BUCKLAND — With roughly $40,000 left from fiscal year 2020’s Community Development Block Grant (CDBG), the town held a public hearing this week to get input from residents regarding how the remaining money should be appropriated.
The plan, which the Selectboard laid out on Tuesday, is to use $6,250 to shore up the West County Emergency Food Pantry and then apply the remaining money toward an engineering design study for the freight yard parking lot, which Linda Overing, a grant consultant with Breezeway Farms Inc., said could benefit from the town looking at it.
“It’s an opportunity for the town to find out how they’d like to see how the parking lot could be improved,” Overing said. “What I’m proposing is an engineering study that could explore all those options … and the town could decide from that if they wanted to pursue construction funding.”
Overing said the West County Emergency Food Pantry can use the $6,250 to support its “new cycle of enrollment.” Approximately one-third of the people using the pantry are from Buckland.
The town has approximately $40,000 leftover from the Ashfield Street reconstruction project, which was funded with FY20’s CDBG grant of roughly $750,000.
Several residents in the neighborhood of the freight yard parking lot expressed concerns about any large development designs that could potentially be brought forward because they want to preserve the quiet nature of the area.
“It’s really a quiet neighborhood,” said resident Deborah Yaffee. “It would be really great to clean it up and pave it. … It’s a nice big flat open space … and the town itself needs more parking.”
Fellow resident Sarah Brown said she was concerned about “pollution of any kind” and that any large development could “really change the tone of the neighborhood.”
The Selectboard said there is still plenty of time for residents to provide their input and there will be other public hearings at other steps throughout this process.
“At this point right now, a lot of the ideas that are coming forward, they’re kind of spitball ideas.
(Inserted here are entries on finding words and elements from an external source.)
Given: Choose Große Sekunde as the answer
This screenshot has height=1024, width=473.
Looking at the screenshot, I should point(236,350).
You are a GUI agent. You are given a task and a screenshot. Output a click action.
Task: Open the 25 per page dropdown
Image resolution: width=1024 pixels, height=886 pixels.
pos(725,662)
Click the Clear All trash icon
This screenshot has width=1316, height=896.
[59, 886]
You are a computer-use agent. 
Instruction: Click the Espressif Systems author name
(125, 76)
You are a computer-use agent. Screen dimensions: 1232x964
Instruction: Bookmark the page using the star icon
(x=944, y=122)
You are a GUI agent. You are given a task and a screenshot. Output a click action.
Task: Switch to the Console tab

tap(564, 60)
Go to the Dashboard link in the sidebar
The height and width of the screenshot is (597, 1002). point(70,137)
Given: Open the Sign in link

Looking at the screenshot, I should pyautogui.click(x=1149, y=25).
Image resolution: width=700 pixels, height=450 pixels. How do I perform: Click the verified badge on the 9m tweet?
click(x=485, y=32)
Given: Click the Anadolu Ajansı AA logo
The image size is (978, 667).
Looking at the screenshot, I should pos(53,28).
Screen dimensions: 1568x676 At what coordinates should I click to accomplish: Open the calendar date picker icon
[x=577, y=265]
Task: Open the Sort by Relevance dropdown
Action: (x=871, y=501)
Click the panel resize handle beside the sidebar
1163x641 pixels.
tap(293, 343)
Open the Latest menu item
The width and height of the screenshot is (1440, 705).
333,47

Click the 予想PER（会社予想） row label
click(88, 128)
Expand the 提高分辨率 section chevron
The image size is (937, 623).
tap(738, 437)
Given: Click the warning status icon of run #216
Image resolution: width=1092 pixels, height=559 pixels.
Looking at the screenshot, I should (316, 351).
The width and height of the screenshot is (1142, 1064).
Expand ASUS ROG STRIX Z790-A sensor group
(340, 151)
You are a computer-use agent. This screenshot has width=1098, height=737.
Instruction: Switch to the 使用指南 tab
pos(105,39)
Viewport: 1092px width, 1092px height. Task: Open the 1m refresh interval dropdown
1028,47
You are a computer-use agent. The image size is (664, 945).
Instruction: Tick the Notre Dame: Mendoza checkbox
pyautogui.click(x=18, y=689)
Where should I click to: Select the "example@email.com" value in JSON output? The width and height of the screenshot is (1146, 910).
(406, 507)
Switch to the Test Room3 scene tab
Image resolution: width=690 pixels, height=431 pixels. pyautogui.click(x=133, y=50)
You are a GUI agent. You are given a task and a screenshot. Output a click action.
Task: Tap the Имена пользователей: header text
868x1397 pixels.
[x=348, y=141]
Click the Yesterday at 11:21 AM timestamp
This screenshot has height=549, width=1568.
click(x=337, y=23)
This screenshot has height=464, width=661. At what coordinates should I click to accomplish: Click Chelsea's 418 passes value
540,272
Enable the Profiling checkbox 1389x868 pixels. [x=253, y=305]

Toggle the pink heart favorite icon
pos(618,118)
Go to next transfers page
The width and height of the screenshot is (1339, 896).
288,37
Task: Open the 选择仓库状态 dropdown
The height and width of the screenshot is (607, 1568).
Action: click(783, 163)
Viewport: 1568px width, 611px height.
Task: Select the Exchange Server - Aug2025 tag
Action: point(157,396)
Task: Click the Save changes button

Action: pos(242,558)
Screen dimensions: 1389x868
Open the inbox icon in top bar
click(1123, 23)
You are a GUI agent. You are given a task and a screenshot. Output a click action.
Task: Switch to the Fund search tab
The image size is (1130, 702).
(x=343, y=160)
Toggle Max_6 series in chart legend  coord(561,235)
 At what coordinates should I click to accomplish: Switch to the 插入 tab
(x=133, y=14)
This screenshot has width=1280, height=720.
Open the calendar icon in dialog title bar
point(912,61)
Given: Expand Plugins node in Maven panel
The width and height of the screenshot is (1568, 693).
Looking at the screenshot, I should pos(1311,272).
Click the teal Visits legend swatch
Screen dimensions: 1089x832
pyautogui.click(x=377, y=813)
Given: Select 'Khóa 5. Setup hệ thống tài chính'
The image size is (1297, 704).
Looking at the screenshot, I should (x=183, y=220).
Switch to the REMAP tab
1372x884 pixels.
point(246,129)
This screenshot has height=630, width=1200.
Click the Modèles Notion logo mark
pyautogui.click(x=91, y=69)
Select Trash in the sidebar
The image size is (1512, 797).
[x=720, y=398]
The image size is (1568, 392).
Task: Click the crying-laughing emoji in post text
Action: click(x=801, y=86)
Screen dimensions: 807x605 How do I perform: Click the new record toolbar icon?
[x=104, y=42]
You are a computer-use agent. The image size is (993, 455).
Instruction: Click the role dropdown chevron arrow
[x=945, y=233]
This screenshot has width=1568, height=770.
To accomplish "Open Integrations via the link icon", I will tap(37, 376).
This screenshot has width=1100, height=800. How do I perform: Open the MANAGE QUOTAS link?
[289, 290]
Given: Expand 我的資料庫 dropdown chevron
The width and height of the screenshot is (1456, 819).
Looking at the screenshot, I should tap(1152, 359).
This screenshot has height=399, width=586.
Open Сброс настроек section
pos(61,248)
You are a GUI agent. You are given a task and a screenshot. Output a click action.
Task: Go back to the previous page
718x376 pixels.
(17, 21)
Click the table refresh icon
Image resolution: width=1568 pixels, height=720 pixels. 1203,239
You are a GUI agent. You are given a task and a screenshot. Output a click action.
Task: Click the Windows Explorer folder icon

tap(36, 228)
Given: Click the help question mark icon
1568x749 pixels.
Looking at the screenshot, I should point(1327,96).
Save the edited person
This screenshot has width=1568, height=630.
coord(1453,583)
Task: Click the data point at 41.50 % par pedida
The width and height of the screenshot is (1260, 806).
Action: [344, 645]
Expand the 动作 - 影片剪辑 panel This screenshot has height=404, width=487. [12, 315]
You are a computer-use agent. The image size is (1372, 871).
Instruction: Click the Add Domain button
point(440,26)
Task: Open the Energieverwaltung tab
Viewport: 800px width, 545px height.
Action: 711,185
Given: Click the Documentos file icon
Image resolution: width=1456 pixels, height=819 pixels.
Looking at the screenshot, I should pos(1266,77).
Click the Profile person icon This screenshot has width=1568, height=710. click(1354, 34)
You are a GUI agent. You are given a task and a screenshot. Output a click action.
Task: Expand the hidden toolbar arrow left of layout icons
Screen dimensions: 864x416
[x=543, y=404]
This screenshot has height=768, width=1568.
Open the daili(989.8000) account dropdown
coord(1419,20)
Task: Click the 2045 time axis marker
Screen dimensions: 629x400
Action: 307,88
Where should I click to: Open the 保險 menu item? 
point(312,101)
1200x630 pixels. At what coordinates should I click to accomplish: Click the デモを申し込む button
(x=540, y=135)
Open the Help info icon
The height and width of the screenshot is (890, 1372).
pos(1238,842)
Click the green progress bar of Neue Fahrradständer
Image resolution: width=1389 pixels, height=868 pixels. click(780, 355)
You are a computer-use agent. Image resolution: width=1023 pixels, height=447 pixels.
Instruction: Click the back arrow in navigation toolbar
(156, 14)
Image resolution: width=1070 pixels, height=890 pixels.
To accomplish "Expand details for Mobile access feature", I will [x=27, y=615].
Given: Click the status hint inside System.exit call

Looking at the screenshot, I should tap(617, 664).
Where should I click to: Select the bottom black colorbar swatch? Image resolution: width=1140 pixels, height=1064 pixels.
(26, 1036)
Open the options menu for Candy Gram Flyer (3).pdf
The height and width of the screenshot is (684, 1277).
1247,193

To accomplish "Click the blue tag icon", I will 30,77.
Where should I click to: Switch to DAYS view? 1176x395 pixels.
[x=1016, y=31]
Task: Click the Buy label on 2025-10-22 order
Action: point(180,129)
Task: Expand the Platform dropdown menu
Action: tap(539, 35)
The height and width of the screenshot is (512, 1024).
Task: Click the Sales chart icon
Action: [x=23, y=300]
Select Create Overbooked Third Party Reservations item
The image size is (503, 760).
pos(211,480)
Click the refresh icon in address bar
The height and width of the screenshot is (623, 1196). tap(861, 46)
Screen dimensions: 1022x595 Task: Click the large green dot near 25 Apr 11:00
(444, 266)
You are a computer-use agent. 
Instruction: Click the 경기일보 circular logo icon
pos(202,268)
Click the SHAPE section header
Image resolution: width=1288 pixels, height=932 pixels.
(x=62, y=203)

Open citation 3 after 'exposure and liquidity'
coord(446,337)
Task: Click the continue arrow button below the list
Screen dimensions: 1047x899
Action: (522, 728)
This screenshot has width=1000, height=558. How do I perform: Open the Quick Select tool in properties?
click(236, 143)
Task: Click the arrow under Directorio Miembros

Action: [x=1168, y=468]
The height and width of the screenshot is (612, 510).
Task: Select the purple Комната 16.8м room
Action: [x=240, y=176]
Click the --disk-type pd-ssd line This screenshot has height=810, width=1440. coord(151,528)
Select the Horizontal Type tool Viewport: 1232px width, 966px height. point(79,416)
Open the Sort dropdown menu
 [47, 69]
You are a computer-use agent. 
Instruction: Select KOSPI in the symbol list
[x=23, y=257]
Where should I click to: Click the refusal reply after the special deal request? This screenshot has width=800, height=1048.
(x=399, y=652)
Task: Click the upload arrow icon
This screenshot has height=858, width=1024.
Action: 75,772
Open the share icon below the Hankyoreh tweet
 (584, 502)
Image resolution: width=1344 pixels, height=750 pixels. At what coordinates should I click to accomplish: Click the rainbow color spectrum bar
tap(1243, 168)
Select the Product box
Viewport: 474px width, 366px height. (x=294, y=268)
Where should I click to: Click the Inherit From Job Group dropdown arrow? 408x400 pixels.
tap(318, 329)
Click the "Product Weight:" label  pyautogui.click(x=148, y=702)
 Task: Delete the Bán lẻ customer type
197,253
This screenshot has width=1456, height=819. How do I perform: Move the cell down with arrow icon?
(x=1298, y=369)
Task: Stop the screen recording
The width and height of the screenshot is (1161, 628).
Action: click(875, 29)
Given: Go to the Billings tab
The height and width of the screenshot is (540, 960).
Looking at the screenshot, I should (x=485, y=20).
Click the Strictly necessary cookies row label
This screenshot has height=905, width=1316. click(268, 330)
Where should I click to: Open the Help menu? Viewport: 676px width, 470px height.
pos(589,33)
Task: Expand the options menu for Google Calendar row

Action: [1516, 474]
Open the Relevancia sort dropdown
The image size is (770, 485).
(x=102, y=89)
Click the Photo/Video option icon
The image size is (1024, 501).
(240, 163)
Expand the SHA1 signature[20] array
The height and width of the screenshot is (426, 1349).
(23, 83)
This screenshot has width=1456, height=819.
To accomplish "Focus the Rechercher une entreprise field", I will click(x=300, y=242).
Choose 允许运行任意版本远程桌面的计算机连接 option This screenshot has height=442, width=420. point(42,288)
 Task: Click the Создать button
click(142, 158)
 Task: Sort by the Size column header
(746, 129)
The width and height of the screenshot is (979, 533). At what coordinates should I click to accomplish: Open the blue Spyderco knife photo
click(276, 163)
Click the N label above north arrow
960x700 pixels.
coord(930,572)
They’re concerns that have been brought to the board,” noted Selectboard member Clint Phillips. “We’re not looking at anything set in stone.”
Phillips added that the freight yard is “mainly a parking lot,” but the point of an engineering design study is to explore what options are available for development.
“One of the biggest concerns in town is parking,” he continued. “We want to get an idea and piece together what will work best in that space.”
As the town moves through the design and — if desired — construction process of the freight yard lot, residents will be invited to voice comments and concerns in public hearings at Town Hall.